▶ _ABOUT THIS TASK_
Write out the data below exactly, from its first line to the line containing "616x369 pixels.", that line included.

***

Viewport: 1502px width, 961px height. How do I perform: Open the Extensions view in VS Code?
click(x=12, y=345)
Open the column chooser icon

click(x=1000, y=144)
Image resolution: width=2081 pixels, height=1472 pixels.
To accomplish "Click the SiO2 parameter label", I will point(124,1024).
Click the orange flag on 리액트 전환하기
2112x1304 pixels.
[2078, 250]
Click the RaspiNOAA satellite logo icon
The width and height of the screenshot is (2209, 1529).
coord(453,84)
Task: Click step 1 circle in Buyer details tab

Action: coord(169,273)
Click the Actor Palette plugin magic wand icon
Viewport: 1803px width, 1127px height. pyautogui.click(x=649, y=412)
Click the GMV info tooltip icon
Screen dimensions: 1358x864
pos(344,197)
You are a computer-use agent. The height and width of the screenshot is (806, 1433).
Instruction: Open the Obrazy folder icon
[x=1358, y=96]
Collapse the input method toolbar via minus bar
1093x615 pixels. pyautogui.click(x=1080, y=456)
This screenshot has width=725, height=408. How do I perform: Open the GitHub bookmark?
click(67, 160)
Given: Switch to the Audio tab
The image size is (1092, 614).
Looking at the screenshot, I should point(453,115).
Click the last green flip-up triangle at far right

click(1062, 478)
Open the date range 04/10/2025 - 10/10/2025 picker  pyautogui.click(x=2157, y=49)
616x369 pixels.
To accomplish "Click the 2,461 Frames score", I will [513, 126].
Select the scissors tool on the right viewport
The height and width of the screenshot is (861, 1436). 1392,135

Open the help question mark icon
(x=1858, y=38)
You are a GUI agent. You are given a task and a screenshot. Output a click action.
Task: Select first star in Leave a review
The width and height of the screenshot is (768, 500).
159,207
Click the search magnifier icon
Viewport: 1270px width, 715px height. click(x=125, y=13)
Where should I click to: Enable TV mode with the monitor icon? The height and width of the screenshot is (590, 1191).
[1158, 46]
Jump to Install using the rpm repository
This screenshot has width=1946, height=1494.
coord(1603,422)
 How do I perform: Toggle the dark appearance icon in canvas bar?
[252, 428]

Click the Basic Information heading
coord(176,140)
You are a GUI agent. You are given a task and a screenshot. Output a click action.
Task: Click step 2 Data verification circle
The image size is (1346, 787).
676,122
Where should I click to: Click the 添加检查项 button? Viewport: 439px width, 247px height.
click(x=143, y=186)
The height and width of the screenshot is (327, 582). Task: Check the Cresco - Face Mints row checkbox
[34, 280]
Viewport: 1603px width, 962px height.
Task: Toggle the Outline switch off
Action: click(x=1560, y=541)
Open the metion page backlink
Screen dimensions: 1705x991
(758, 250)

***

▶ _TASK RESULT_
Viewport: 1502px width, 961px height. How do I perform: Open the Extensions view in VS Code?
click(x=12, y=345)
Open the column chooser icon

click(x=1000, y=144)
Image resolution: width=2081 pixels, height=1472 pixels.
To accomplish "Click the SiO2 parameter label", I will point(124,1024).
Click the orange flag on 리액트 전환하기
2112x1304 pixels.
[2078, 250]
Click the RaspiNOAA satellite logo icon
The width and height of the screenshot is (2209, 1529).
coord(453,84)
Task: Click step 1 circle in Buyer details tab

Action: coord(169,273)
Click the Actor Palette plugin magic wand icon
Viewport: 1803px width, 1127px height. pyautogui.click(x=649, y=412)
Click the GMV info tooltip icon
Screen dimensions: 1358x864
pos(344,197)
You are a computer-use agent. The height and width of the screenshot is (806, 1433).
Instruction: Open the Obrazy folder icon
[x=1358, y=96]
Collapse the input method toolbar via minus bar
1093x615 pixels. pyautogui.click(x=1080, y=456)
This screenshot has width=725, height=408. How do I perform: Open the GitHub bookmark?
click(67, 160)
Given: Switch to the Audio tab
The image size is (1092, 614).
Looking at the screenshot, I should point(453,115).
Click the last green flip-up triangle at far right

click(1062, 478)
Open the date range 04/10/2025 - 10/10/2025 picker  pyautogui.click(x=2157, y=49)
616x369 pixels.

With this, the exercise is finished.